First Published: 2023 November 27

Draft 1

Five years ago today I mused about writing a song.1 Today, I updated my list of goals for the year, and saw again that I wanted to record an album. While I’ve written probably an album’s worth of music, a lot of it is either choral or instrumental in nature.

Some of the choral and instrumental songs2 would work on an album, especially since a few of my pieces3 have been recorded. However, as a person who loves the rock opera4 format, I kind of want there to be a narrative string tying my album together.

Is that demanding far too much of someone who is a Ph. D. candidate5 and has a rich and varied life outside of composing?6 Quite possibly. Then again, I find that I, like most people, do best when I feel pushed into my yellow zone.7 I also do want to write an album, for reasons that I don’t know if I’ve explored fully.

I think part of it is that I feel like my musical education is a little too academic. For all that I know a lot about music, and can produce competent music quickly, it kind of feels like a standard I use to judge an artist is whether they’ve created an album. Is that a fair judgement? Probably not.

Is that a prejudice I should investigate inside of myself to see if it really actually resonates with the deeper parts of me? Probably!

Will I? *shrug*

Accepting that elitism/populism8 is not a good enough reason to record an album, why else do I want to?

I’ve had friends ask to listen to my music on Spotify. I have so many moral objections to Spotify as a company, but I don’t know if they neatly overlap with my putting music on the platform. Certainly if my goal is letting my friends listen to the music I’ve written, it’s by far the past of least resistance. I know that more than a few of them refuse to install MP3s9, and so putting stuff on Spotify would make that accessible to them.

Doing things to please others is not a sufficient condition, nor is it even a necessary condition for doing something, for all that it’s nice.10 Especially since I know I have a tendency towards people pleasing11, it’s worth seeing if that’s a good reason.

Let’s take a step back. Rather than thinking about why I, personally, want to write an album, let’s see if I can’t find some reasons that a person somewhere could conceivably want to write an album.12

Let’s investigate how they relate to me:

Ok, so I for sure still want to write an album. This past month24 has been really focused on my ability to output large quantities of prose. I think that it is an important skill to develop, but I think that producing better prose is also important. In an ideal world, I think that I, at least25 would benefit from alternating between phases where work on getting more words out faster and getting the words which come out to be better faster. The better my first drafts are, the less that I will need to revise them, which means the less time that I end up needing to spend on a project, which means that I can get through more of the infinite projects I want to write.

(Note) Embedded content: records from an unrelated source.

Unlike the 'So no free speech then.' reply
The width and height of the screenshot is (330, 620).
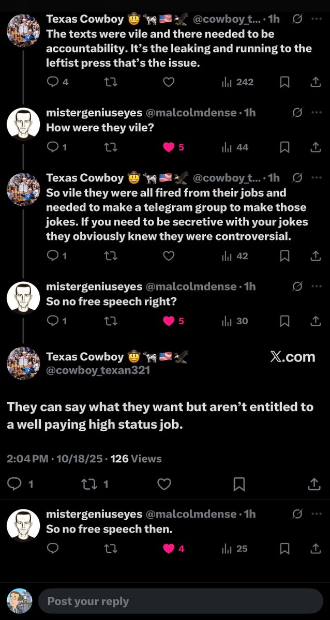point(169,549)
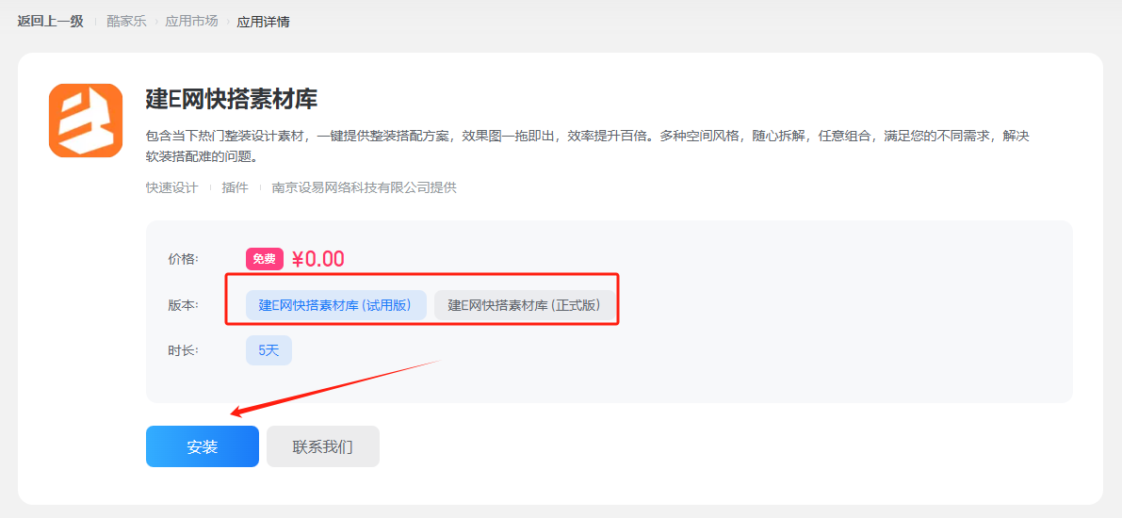Open the 酷家乐 breadcrumb link
This screenshot has width=1122, height=518.
coord(126,21)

For all that I’ve already decided that next month I’ll really explore the craft of prose more, I think that it could also be healthy and fun to get back into the practice of poetry. I don’t think that jumping right back into composing songs would be my best bet, because that’s such a jump to go from nothing to full songs. Instead, I think that a month of intentional poetry practice could be really helpful and healthy. I probably want to do some sort of metered form, but I have a few days to decide what, exactly, I want that form to look like.26 So that’s December sorted.

I have vague memories of the goals I set for myself at the start of the year.27 Hmm, it appears as though they were more implicit than explicit. Oh well!

I remember that one goal was to do species counterpoint every day. I still would like to do that. Given that I’ve been able to find the time to write at least 1800 words28 a day every day today, I can certainly make the time to do a quick little counterpoint exercise. If I keep up the poetry into January, it’s not inconceivable that the process of daily composing music and writing poetry will cause me to explicitly create song. If not, however, I always have the option of making that a goal for February.

From there, I would have like 6 months to record the album, which means really that I need to dedicate a week or two to doing nothing but it.29 That really does feel somewhat realistic. What else did I plan to do this past year? Even though it’s not the end of the year, I still have time to make the resolutions work.

I have yet to take an improv class. I have one more chance to make it happen.30

Huh, otherwise, I think I’ve generally done ok with keeping up on the goals. Next year I do want to be better at getting the sleep I need. Very rarely are activities worth losing a night of sleep over, and I more and more realize that every day.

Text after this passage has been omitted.